#072. 逮捕要件は何ですか?

2022年11月18日

各都道府県警察の生活安全部サイバー犯罪対策課にはサイバー犯罪捜査官が居る(採用要件はそれぞれ異なるから注意)。なお、生活安全部は特別法(覚せい剤取締法、少年法など)を取扱う部門である。

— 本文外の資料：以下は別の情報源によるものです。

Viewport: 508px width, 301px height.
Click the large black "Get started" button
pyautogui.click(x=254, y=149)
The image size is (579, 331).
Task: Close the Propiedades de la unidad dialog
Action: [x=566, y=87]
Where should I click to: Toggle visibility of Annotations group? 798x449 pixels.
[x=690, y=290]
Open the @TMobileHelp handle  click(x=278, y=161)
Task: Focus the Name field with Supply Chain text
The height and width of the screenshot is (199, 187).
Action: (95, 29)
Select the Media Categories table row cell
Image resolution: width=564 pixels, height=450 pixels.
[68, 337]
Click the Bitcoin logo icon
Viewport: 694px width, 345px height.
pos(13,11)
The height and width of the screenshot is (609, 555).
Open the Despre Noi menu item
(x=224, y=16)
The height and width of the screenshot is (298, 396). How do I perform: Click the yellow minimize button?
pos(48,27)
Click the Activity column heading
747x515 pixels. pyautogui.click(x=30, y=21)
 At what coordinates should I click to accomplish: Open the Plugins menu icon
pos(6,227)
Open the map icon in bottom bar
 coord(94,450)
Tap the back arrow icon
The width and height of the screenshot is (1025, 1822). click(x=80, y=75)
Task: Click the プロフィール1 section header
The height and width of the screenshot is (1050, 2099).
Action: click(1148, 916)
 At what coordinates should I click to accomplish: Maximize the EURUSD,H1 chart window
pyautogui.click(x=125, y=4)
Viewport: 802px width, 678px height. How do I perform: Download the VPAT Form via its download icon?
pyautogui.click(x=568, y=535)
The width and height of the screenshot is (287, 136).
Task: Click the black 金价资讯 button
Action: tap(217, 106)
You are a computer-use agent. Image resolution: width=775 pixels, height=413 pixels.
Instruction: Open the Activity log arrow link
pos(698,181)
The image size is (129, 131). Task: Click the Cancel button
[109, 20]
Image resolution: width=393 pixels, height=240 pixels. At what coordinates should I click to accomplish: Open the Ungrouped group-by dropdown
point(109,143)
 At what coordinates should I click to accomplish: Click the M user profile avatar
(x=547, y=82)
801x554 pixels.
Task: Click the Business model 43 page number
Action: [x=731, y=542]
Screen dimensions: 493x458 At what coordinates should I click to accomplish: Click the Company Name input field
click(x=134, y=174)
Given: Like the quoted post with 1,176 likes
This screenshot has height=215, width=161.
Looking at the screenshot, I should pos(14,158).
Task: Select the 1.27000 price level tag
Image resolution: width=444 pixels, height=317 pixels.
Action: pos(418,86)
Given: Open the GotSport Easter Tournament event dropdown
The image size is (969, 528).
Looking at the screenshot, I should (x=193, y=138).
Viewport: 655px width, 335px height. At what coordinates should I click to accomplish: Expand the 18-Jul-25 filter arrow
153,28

さて、サイバー犯罪対策課が取締まった事案のうち、良く解らないものがある。それが次である。

兵庫県警察による、ブラクラ取締り事件

リンクが別の自治体警察である警視庁のホームページで申し訳ないが、刑法第168条の2「不正指令電磁的記録」いわゆるウイルス作成罪である。条文は、

第百六十八条の二 正当な理由がないのに、人の電子計算機における実行の用に供する目的で、次に掲げる電磁的記録その他の記録を作成し、又は提供した者は、三年以下の懲役又は五十万円以下の罰金に処する。
一 人が電子計算機を使用するに際してその意図に沿うべき動作をさせず、又はその意図に反する動作をさせるべき不正な指令を与える電磁的記録
二 前号に掲げるもののほか、同号の不正な指令を記述した電磁的記録その他の記録
2 正当な理由がないのに、前項第一号に掲げる電磁的記録を人の電子計算機における実行の用に供した者も、同項と同様とする。
3 前項の罪の未遂は、罰する。

というものだ。三年以下の懲役であるから、緊急逮捕が可能といえば可能なのだ。

ブラクラは恐らく、第1項の構成要件に当たる、と兵庫県警察サイバー犯罪対策課は踏んだのだろう。しかし、被疑者を逮捕することはできたが、検察は不起訴にした。立件できぬ(無罪事件になりかねない)と検察は読んだのだろう。

兵庫県警察については、六代目山口組、神戸山口組の取締りで日夜尽力しているとは思うが…上はちょっと短慮だったように思う。

米国では、サイバー犯罪は連邦警察FBIが取締まるのだろうか?

なお、日本の自治体警察においては、サイバー犯罪取締りは一律、国費事件すなわち警察庁が捜査費を支払うそうです。